Task inputs:
● ● ● ●

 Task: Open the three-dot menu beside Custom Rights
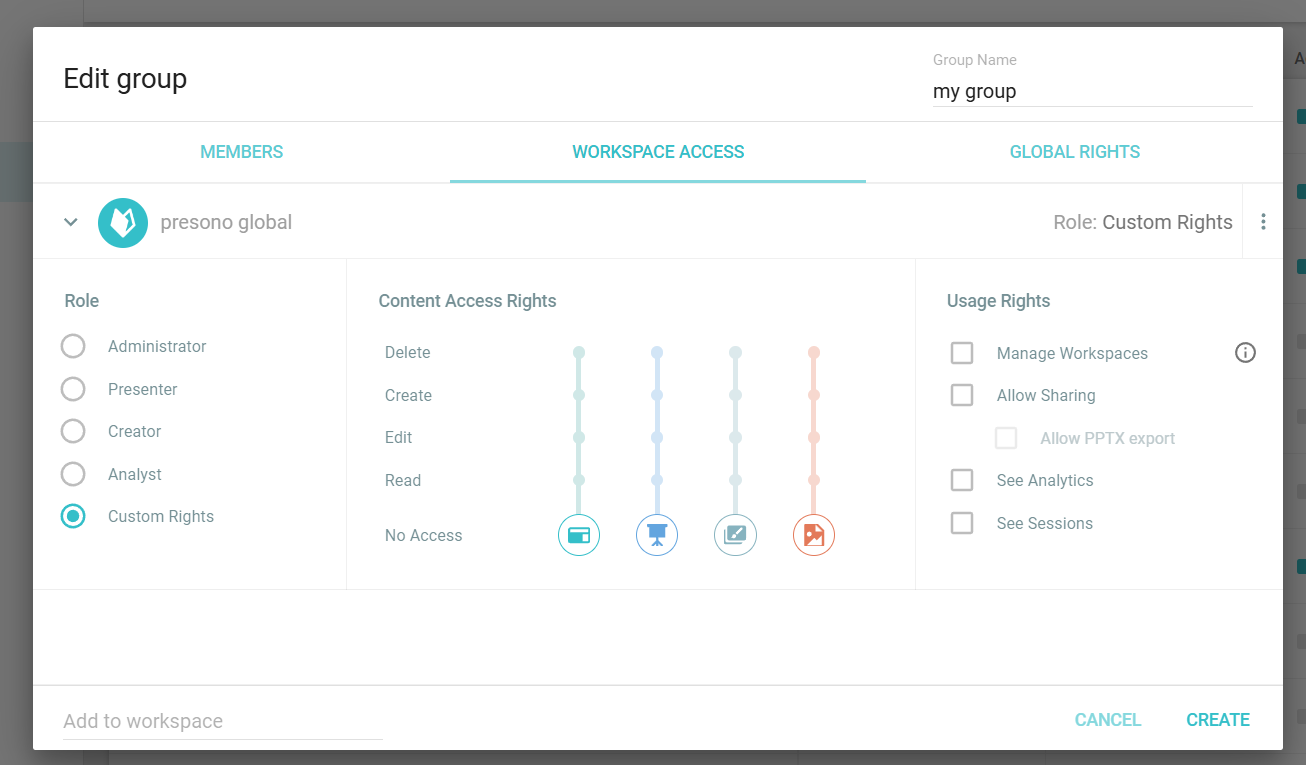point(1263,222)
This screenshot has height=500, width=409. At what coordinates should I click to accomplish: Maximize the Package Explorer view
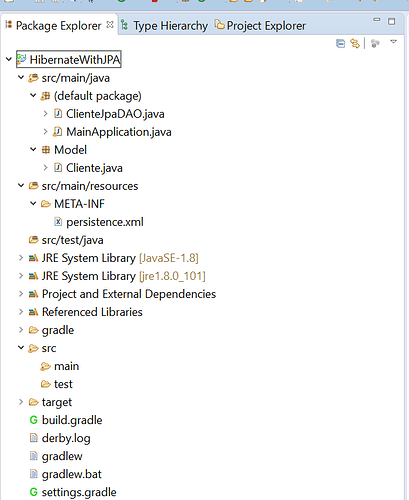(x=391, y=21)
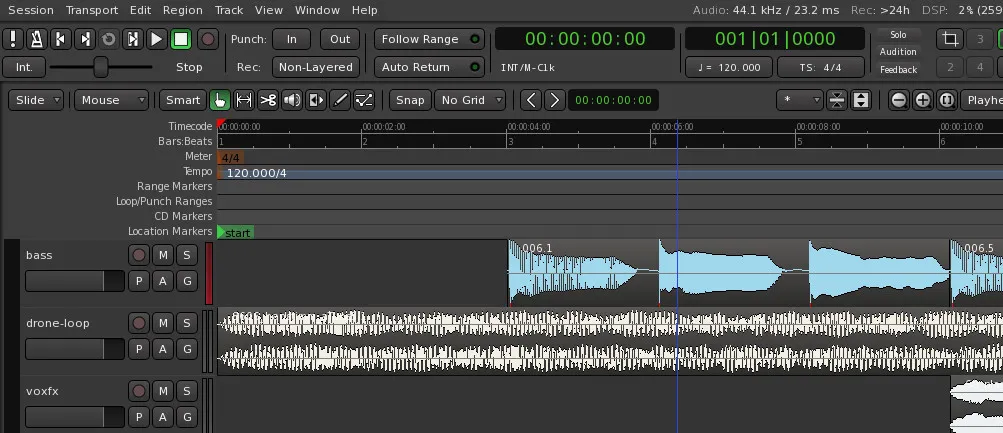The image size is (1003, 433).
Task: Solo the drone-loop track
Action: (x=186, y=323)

● ● ● ●

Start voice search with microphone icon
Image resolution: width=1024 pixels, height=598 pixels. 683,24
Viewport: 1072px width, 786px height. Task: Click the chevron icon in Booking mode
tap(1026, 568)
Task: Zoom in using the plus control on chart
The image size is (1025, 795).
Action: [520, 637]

● ● ● ●

Problem: How many lines in the entries above contain the string "height"? Reply with the number alone.

Response: 3